COBRA continuation may be required. For employers with 20 or more employees, HIPAA and COBRA rules apply to self-insured Section 105 plans, requiring continuation coverage options upon qualifying events.
The intersection of Section 105 with HIPAA, COBRA, and HSA rules is where most compliance gaps appear. Each layer adds complexity, and ignoring any one of them creates real audit exposure. For nonprofits tracking cost-reduction strategies, these layers aren't optional reading. If your organization files Form 990 or manages benefits across multiple entities, benefits reporting compliance becomes part of the picture too.

What Most Nonprofits Miss About Internal Revenue Code 105
The biggest problem isn't intent — it's paperwork. Organizations set up a plan with good intentions, then let the documentation slip. No receipts on file. No written plan document. No annual nondiscrimination testing. An audit arrives, and the plan that was supposed to save money becomes a liability instead.
The second mistake is treating IRC 105 as a standalone tax mechanism rather than part of a broader compensation and benefits strategy. The real value of health reimbursement arrangements comes when they're coordinated with your group health plan, your retention goals, and your overall compensation philosophy. That's when the structure becomes a genuine competitive advantage, not just a tax footnote.
Private inurement is also consistently underestimated. A benefit structure that disproportionately rewards senior leadership — even unintentionally — puts 501(c)(3) status at risk. This isn't a hypothetical. It's a documented IRS concern, and the IRS has pursued it. The organizations that get the most from Section 105 treat it as a living compliance program, not a one-time setup. If you're ready to think about it that way, start with a review of your current plan documents and consider negotiating nonprofit benefits as part of your next planning cycle.
The practical implication is straightforward: the tax implications of IRC 105 are only as good as the documentation supporting them. A well-designed plan with sloppy records is a compliance problem waiting to happen. Build the records first, then optimize the design.

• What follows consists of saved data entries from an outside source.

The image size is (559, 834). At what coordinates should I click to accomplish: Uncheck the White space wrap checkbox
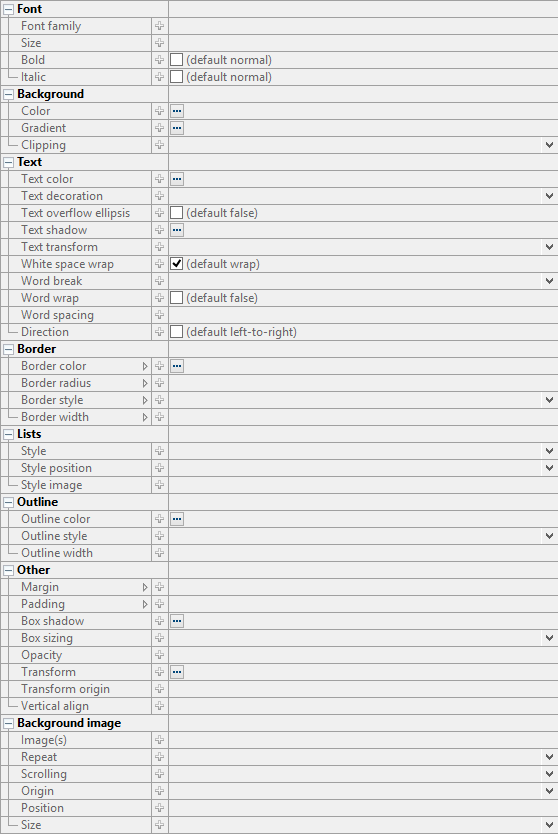177,264
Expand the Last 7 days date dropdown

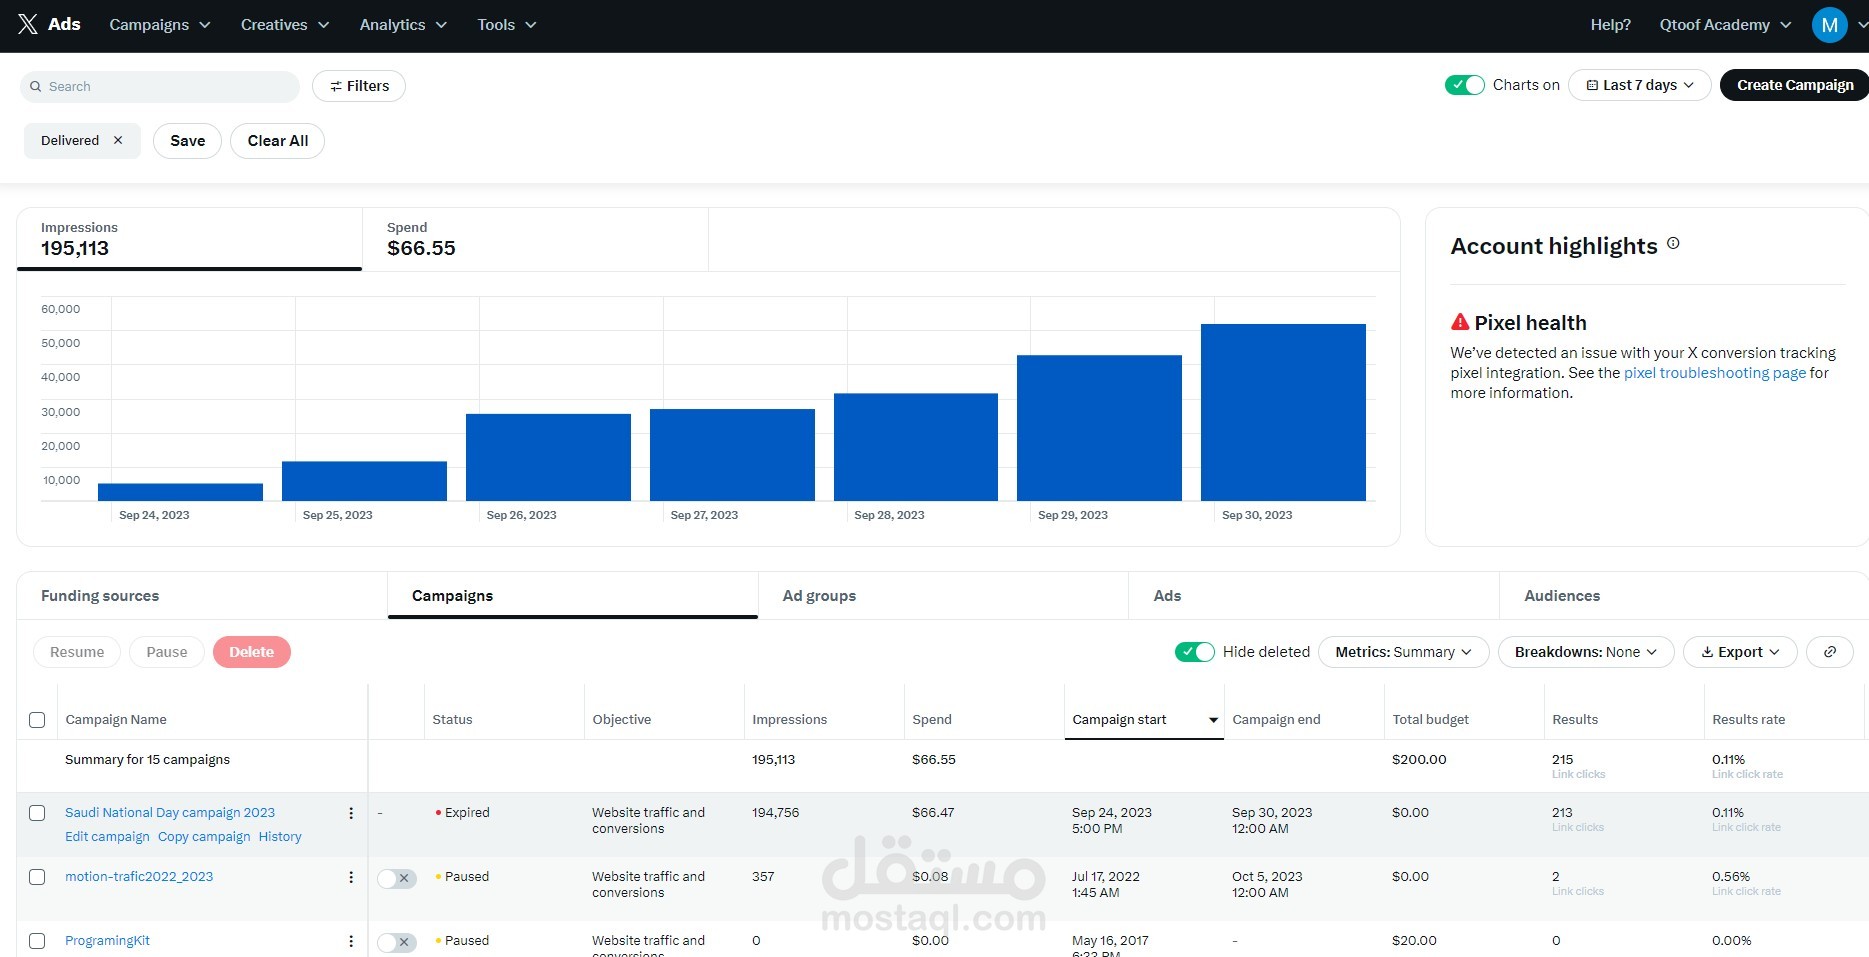[1639, 85]
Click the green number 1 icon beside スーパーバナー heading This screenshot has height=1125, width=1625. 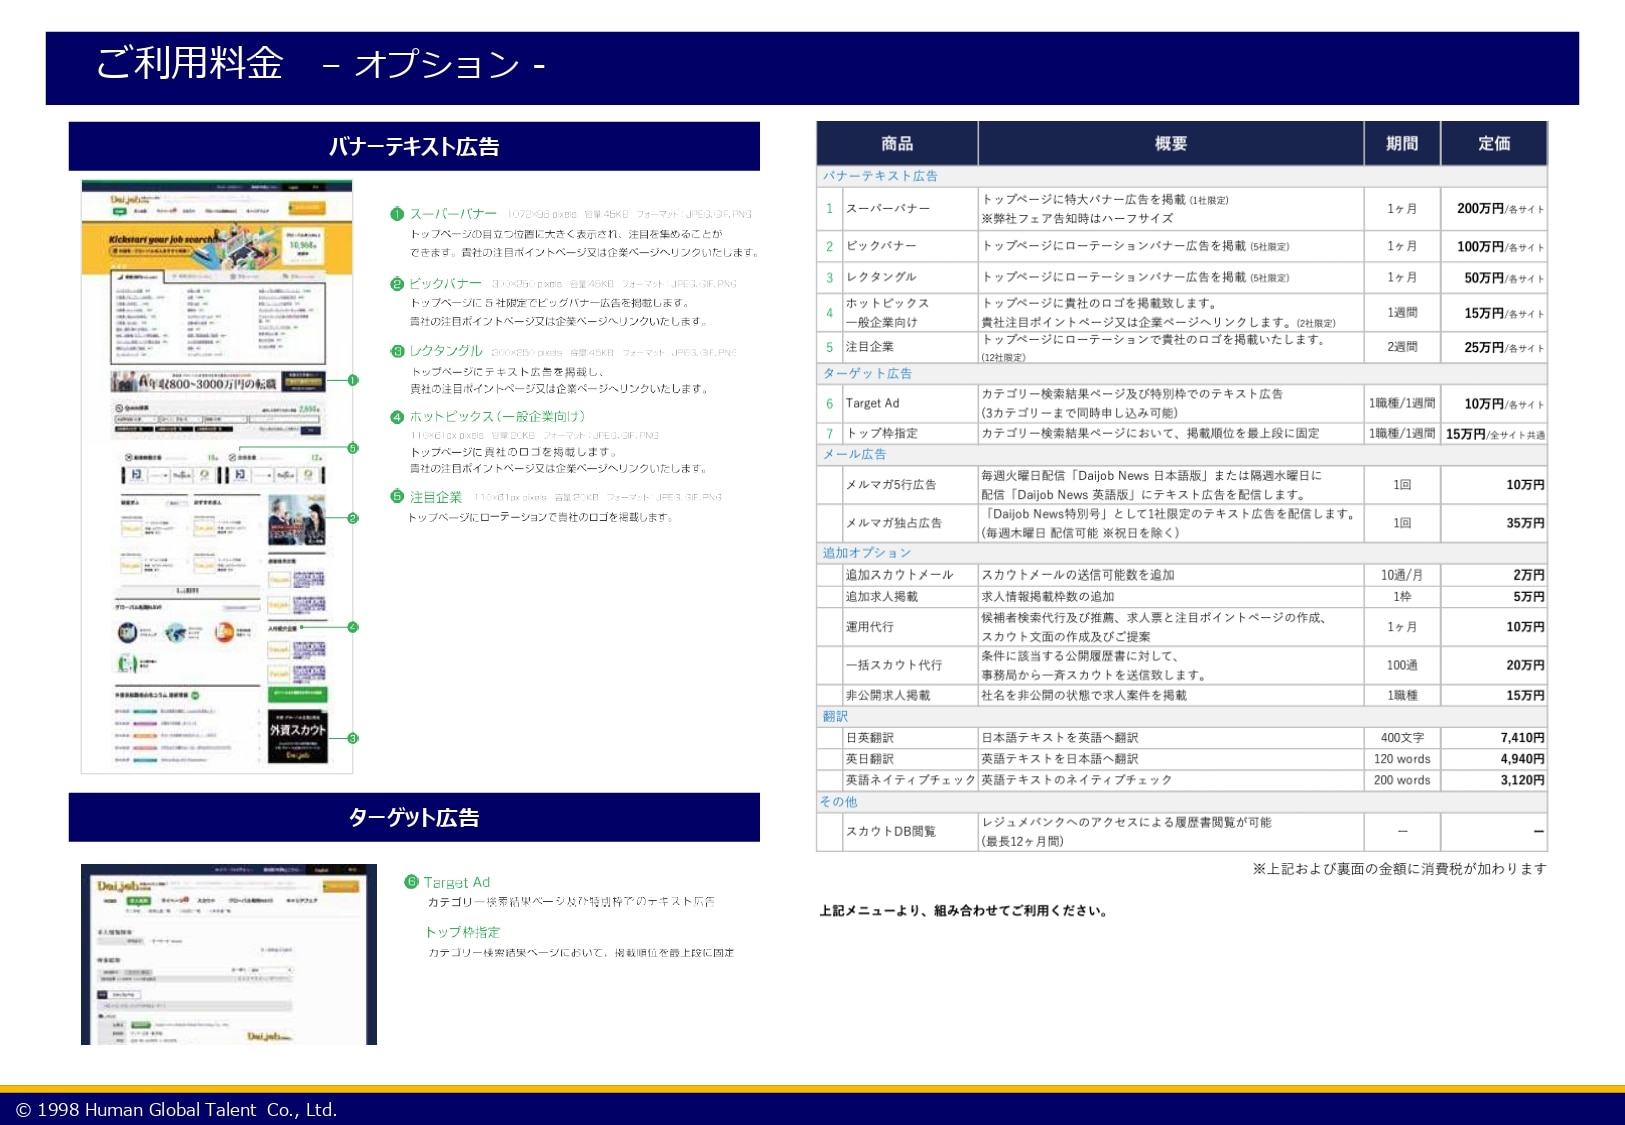[x=397, y=214]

Work With a Benefits Advisor Who Understands Your Sector
Thrive Benefits Group works directly with nonprofits and senior care facilities across the Southeast to build benefit structures that are compliant, cost-effective, and built for the long term. Whether you need to review your health insurance solutions or want a clearer view of your full benefits picture through our custom benefits dashboard, we're ready to help you turn Section 105 into a real structural advantage. Schedule a conversation to talk through your specific situation.
Frequently Asked Questions
Which employee health expenses qualify under Section 105?

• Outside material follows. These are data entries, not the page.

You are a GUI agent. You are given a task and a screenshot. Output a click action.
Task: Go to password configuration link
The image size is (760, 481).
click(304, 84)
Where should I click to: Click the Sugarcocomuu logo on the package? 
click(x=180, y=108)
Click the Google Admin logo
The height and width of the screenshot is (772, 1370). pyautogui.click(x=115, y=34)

Qualified medical expenses under Section 213(d) include health insurance premiums, deductibles, copays, and over-the-counter medications permitted under current law following the CARES Act.
Are Section 105 plans available to all nonprofits?
Yes, 501(c)(3) organizations can use Section 105 plans, but benefits must not result in prohibited private inurement or excessive benefit to organizational insiders.
What are the nondiscrimination requirements under Section 105?
Self-insured plans under 105(h) must pass both an eligibility test and a benefits test confirming the plan does not unfairly favor highly compensated employees over the general workforce.
How do Section 105 plans interact with HSAs or high-deductible plans?
A general-purpose HRA disqualifies an employee from contributing to an HSA. Careful coordination using a limited-purpose HRA or suspended HRA is required when offering both benefits.
Who is ineligible for Section 105 plan participation?
Self-employed individuals, partners, and shareholders owning more than 2% of an S corporation are generally excluded from participating in Section 105 plans on a tax-favored basis.